Opinión Crítica de El Enfoque Narrativo en la Experiencia De los Terapeutas (2009):
El Enfoque Narrativo de Michael White es, sin duda, una obra fundamental para comprender una nueva manera de abordar la terapia. La idea de que las historias que contamos sobre nuestras vidas moldean nuestra identidad y nuestra experiencia del mundo es poderosa y profundamente resonante. La crítica principal, y también su mayor fortaleza, reside en su enfoque centrado en el paciente, promoviendo la agencia y la autonomía del mismo. Sin embargo, esta misma flexibilidad puede ser vista como una debilidad por aquellos que buscan una terapia más directiva.
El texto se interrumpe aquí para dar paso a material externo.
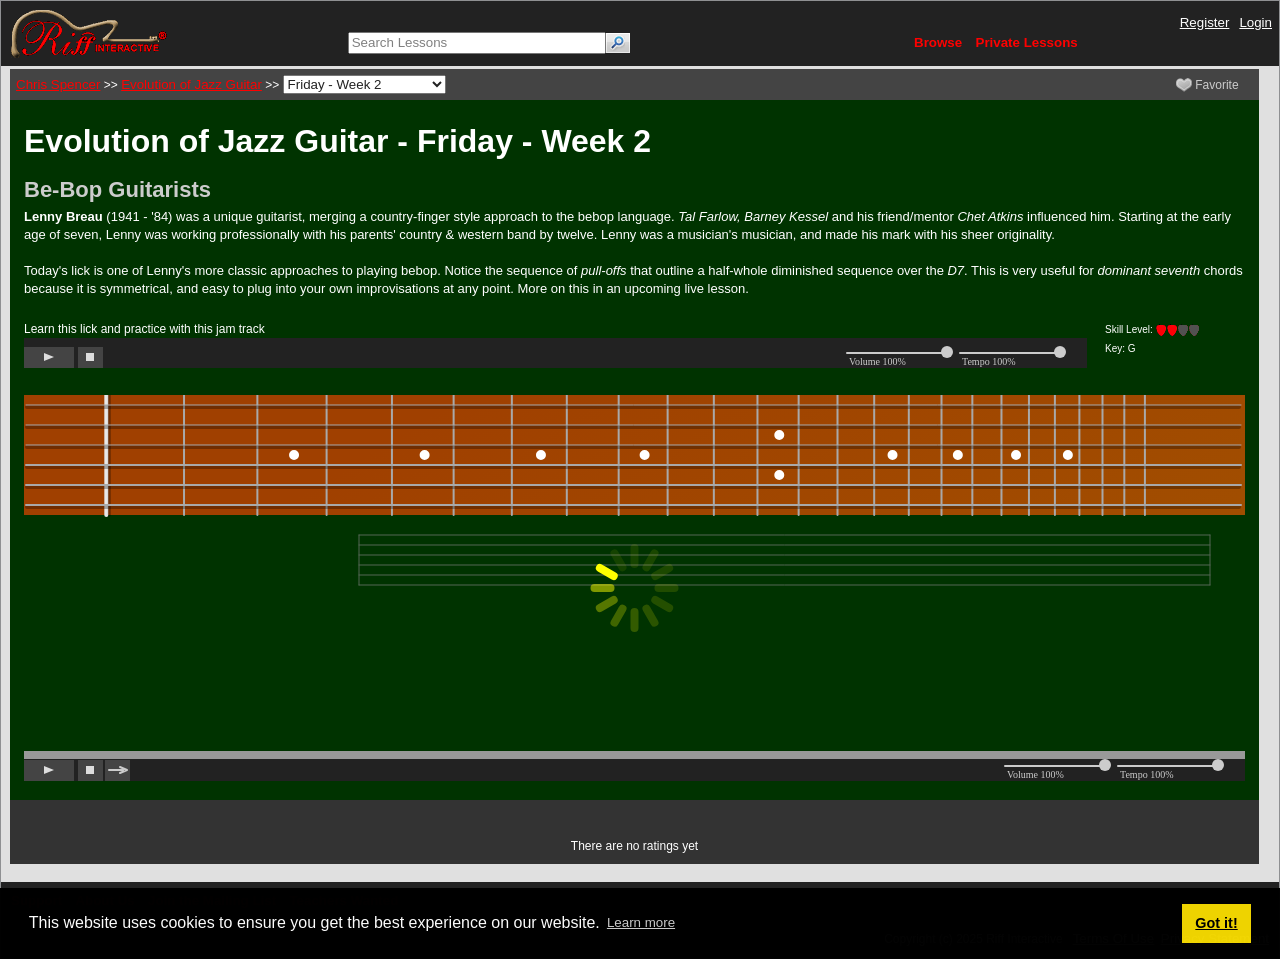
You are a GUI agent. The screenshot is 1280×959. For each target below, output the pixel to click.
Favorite (1207, 85)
El libro es una lectura imprescindible para cualquier terapeuta interesado en desarrollar una comprensión más profunda de la naturaleza de la experiencia humana. La claridad con la que White explica conceptos clave como la “distancia”, la “presencia” y la “línea de fondo” es notable. Sin embargo, la lectura puede resultar un poco densa en algunos puntos, especialmente para aquellos que no están familiarizados con la filosofía constructivista y la teoría narrativa. Una recomendación sería leerlo con un cuaderno y tomar notas, para así poder reflexionar sobre los conceptos y aplicarlos a tu propia práctica. Es un libro que requiere una lectura activa y una reflexión profunda.
el Enfoque Narrativo es una herramienta invaluable para el terapeuta que busca fomentar la resiliencia y la capacidad de auto-determinación de sus pacientes. Aunque a veces puede requerir un cambio radical en la forma de abordar la terapia, sus beneficios son innegables. La promoción de la «exploración en el pasado» y «en el futuro» le permite al paciente conectar con su propia fuerza y creatividad, transformando sus dificultades en oportunidades para el crecimiento personal. Recomiendo encarecidamente este libro a terapeutas y estudiantes de terapia interesados en un enfoque innovador y profundamente humano.